• [CONSEGNA]: Riporta identiche le righe del materiale, dall'inizio fino alla riga che contiene "click(x=631, y=157)", inclusa.

• [DATI FORNITI]:

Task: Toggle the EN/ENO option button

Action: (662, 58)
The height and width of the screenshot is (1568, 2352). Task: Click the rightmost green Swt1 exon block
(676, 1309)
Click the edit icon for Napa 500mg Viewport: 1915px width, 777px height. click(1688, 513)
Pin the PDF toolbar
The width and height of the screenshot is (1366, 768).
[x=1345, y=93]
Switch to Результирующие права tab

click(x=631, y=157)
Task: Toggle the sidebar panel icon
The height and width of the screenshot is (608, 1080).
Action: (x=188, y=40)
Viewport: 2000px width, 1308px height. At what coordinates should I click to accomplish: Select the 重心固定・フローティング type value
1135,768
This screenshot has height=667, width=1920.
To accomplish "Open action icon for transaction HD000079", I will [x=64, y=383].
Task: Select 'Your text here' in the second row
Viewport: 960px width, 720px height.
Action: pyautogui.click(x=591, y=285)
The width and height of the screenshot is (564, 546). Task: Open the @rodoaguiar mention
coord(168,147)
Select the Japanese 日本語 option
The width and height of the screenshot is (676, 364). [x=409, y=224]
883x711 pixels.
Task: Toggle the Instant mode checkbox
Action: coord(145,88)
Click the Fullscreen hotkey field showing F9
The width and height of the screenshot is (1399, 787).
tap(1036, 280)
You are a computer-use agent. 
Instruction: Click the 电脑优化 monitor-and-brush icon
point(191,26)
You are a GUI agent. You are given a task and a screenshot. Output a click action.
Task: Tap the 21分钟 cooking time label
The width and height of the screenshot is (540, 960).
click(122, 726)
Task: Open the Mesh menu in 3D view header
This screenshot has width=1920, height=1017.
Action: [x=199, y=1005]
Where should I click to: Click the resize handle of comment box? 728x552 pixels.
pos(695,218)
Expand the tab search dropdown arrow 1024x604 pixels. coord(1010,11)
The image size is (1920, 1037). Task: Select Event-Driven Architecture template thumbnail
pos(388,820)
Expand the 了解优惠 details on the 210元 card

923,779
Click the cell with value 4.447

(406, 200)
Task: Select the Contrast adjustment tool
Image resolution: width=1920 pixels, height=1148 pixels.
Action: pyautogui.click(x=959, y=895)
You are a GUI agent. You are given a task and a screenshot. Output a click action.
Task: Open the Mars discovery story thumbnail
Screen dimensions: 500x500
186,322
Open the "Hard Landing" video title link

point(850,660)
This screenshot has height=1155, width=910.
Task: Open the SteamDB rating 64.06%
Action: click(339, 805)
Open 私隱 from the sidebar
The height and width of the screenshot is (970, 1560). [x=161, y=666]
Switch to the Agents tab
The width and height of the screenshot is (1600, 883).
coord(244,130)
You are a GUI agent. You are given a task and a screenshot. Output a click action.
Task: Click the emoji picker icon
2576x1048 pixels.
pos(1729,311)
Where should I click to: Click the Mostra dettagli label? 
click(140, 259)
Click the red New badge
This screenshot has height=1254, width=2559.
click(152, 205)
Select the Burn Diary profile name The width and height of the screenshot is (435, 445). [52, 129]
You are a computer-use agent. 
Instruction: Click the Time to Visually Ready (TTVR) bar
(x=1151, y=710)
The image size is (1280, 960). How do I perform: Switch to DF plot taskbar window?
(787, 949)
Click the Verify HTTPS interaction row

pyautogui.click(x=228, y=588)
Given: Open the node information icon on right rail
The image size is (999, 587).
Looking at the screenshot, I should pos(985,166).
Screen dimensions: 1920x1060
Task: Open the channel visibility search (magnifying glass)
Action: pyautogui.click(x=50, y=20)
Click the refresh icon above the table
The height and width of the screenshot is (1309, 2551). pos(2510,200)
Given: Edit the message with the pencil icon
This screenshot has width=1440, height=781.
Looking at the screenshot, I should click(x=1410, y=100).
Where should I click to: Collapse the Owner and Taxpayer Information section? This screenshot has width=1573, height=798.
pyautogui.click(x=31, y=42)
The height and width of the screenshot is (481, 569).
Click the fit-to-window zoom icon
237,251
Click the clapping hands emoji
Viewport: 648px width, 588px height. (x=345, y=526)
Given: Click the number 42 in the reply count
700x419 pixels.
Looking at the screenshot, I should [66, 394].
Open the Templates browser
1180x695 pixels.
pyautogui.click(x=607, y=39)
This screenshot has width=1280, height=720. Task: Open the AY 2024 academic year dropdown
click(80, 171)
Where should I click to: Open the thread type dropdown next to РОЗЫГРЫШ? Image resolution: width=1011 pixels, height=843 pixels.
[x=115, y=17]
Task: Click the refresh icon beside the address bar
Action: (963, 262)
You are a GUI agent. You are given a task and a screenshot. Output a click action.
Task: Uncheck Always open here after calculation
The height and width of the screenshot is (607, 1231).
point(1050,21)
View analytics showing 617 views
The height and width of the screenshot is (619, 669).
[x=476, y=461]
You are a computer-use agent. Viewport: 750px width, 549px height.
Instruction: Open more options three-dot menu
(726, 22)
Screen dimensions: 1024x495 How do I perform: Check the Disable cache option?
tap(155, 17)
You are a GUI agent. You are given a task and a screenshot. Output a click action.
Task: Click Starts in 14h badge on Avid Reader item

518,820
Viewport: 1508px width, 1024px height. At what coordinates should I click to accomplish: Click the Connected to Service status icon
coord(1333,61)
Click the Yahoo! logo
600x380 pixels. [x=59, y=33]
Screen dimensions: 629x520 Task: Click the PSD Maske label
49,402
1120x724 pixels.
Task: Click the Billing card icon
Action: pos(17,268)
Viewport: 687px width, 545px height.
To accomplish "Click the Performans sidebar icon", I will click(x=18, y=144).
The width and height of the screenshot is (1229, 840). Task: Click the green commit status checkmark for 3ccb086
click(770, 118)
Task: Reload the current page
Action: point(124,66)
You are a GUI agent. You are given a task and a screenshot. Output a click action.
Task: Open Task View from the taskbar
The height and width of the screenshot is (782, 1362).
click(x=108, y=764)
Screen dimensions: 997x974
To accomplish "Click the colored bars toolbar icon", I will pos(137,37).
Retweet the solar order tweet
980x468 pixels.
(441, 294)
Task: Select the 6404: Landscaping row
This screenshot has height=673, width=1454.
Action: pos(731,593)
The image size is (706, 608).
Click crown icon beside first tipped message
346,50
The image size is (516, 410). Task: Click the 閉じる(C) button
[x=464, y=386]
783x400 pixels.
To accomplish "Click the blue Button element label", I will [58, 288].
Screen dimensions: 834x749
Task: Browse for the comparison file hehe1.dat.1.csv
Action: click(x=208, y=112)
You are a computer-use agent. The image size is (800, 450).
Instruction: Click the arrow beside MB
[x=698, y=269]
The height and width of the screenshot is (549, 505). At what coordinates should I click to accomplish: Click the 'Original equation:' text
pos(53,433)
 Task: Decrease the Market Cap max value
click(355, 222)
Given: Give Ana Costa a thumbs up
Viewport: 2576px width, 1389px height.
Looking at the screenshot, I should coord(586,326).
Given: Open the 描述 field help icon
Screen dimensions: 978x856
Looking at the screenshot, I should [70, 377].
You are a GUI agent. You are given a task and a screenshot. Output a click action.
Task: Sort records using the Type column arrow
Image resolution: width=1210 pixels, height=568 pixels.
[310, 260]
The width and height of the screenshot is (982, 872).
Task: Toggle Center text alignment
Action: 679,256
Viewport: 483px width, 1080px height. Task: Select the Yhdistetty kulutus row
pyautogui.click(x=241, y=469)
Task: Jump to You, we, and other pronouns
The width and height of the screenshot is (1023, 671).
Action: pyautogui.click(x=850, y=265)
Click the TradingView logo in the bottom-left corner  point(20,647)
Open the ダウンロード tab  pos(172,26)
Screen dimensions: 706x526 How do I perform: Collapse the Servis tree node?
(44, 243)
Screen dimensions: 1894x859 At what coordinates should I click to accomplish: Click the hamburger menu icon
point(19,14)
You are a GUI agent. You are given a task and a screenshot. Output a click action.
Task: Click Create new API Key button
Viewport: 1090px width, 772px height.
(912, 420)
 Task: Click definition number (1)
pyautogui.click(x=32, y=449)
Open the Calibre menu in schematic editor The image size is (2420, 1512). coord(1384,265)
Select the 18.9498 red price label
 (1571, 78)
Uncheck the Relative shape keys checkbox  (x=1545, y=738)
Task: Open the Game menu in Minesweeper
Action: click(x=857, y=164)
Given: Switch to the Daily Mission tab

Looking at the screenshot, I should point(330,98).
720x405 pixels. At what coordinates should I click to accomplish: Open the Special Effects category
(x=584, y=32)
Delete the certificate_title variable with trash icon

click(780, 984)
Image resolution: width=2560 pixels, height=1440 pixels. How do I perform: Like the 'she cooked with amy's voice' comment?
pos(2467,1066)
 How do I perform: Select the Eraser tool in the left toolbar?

• [RISPOSTA]:
Task: Toggle the EN/ENO option button

Action: (662, 58)
The height and width of the screenshot is (1568, 2352). Task: Click the rightmost green Swt1 exon block
(676, 1309)
Click the edit icon for Napa 500mg Viewport: 1915px width, 777px height. click(1688, 513)
Pin the PDF toolbar
The width and height of the screenshot is (1366, 768).
[x=1345, y=93]
Switch to Результирующие права tab

click(x=631, y=157)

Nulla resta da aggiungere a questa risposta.